Tras varios titubeos iniciales, los nuevos señores de Zafra decidieron convertirla en el centro de todos sus dominios, que acrecentaron en los últimos años del siglo XIV y durante la centuria siguiente.
arcocuboLa villa fue adoptando una nueva fisonomía acorde al uso que iba a ser destinada: los cambios urbanos comenzaron con la construcción de una muralla, que a modo de cinturón englobó el viejo caserío y amplios espacios vacíos, que se pensaban ocupar con el tiempo. Las obras de la cerca, que nacía con la doble misión defensiva y fiscalizadora, se alargaron desde 1.426 a 1.449. Testimonios de la misma son la callejita del Clavel y las puertas de Jerez y Badajoz (Arco del Cubo).
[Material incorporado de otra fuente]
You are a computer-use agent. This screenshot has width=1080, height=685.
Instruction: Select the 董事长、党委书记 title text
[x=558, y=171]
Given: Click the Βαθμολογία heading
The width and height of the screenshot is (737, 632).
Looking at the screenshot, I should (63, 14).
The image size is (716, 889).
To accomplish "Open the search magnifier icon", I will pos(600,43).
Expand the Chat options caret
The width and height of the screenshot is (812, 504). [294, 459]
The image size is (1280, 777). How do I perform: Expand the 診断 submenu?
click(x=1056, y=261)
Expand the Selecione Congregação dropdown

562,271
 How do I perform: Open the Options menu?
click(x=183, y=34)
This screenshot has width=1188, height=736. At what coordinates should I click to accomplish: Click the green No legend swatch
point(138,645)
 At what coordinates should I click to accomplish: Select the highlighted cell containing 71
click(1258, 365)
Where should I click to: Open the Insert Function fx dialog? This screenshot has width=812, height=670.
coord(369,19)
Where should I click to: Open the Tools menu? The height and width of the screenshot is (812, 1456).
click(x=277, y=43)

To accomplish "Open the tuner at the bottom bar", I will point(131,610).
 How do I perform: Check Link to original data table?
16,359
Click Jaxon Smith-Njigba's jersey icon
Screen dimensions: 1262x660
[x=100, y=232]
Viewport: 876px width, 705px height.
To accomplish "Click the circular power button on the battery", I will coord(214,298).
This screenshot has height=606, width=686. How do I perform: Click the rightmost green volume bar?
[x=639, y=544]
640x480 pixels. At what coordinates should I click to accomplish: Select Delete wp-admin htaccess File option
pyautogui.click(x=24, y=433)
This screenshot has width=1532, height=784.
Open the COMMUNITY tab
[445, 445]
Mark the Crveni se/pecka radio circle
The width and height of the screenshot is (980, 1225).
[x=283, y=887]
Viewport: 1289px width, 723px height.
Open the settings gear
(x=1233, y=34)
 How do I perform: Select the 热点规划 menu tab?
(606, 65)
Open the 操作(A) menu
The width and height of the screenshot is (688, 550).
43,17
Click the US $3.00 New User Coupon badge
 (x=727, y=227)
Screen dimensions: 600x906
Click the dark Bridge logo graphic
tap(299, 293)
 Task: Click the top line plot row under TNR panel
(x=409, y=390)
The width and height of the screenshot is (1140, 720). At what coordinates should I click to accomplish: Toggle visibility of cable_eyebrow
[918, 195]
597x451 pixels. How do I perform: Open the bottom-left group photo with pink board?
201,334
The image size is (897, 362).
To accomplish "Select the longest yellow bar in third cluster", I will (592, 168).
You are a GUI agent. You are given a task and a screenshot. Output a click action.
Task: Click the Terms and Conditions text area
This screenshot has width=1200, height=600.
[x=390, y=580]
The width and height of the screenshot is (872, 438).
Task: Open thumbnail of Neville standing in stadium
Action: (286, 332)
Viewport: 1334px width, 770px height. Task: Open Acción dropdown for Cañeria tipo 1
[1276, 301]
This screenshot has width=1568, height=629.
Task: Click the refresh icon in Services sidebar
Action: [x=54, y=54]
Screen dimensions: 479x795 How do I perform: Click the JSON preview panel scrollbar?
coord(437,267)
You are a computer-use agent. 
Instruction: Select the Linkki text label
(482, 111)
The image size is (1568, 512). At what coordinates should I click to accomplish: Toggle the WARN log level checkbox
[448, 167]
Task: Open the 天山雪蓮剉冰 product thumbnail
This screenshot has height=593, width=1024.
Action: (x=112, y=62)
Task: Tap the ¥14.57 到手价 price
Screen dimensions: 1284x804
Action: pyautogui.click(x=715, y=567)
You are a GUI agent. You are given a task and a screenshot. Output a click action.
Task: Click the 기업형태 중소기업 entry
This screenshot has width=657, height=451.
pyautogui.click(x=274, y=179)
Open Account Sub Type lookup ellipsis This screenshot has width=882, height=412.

Cuando en 1.460, los Suárez de Figueroa alcanzaron el título de Condes de Feria ya habían dado a la villa un cierto aire monumental, pues se habían ocupado de levantar grandes edificios destinados a su residencia (Alcázar) y a panteón del linaje (Monasterio de clarisas de Santa María del Valle). Aunque la actividad edificatoria no se paralizó nunca, adquirió un nuevo sentido en los primeros años del siglo XVII. En este nuevo enfoque urbano será determinante el ascenso del linaje en 1.567 a la titularidad ducal y a la grandeza de España, que devenía de la contribución del quinto conde, Gomes III Suárez de Figueroa y Córdoba, a la política de estado desarrollada por Felipe II.

Durante esos primeros años del 1600. La villa verá, entre otros cambios, la reconversión del viejo Alcázar condal en un palacio acorde con los nuevos gustos de la corte de los Austrias, o la terminación de una nueva iglesia mayor que se eleva a Colegial Insigne.

En esos márgenes cronológicos, y bajo el auspicio de la Casa de Feria, se fueron insertando en la trama de la villa establecimientos asistenciales (Hospitales de Santiago, San Miguel y San Ildefonso) y conventos femeninos (clarisas de Santa Marina, terciarias de La Cruz, dominicas de Santa Catalina y Regina Coeli). Extramuros se levantaron los monasterios dominicos de Santo Domingo del Campo y de El Rosario, y de franciscanos de San Benito y de San Onofre de La Lapa.

parador

Inherente a la personalidad de Zafra es la actividad comercial, a la que coadyuvaron las comunidades judía y morisca, asentadas desde tiempos remotos en la villa y amparadas por los primeros Feria. La tutela señorial a la cultura judía propició que, en 1419, se vertiese por primera vez al castellano la Guía de Perplejos de Maimónides, la más antigua de cuantas traducciones se hicieran a lenguas vulgares del "altísimo libro del More". La actividad mercantil encontraba su marco en la Plaza Chica y los soportales que rodeaban a la iglesia medieval, cuya demolición en la segunda mitad del siglo XVI dio paso a la actual Plaza Grande. Fundamentales para el desarrollo del comercio local fueron las ferias y mercados que se celebraron por San Juan, desde 1395, y por San Miguel, desde 1453. Dichas ferias sirvieron en el tiempo como elementos dinamizadores de la incipiente burguesía comercial que aquí se desarrollaba, y que tuvieron su continuación en el numeroso grupo de comerciantes, procedentes de Cameros (La Rioja), que se asentaron en la villa a partir del siglo XVI. El mantenimiento continuado de la actividad mercantil se vio recompensado en tiempos contemporáneos con la concesión Real a Zafra del título de ciudad en 1882, de la Feria Regional del Campo Extremeño en 1966 y de la Feria Internacional Ganadera en 1992.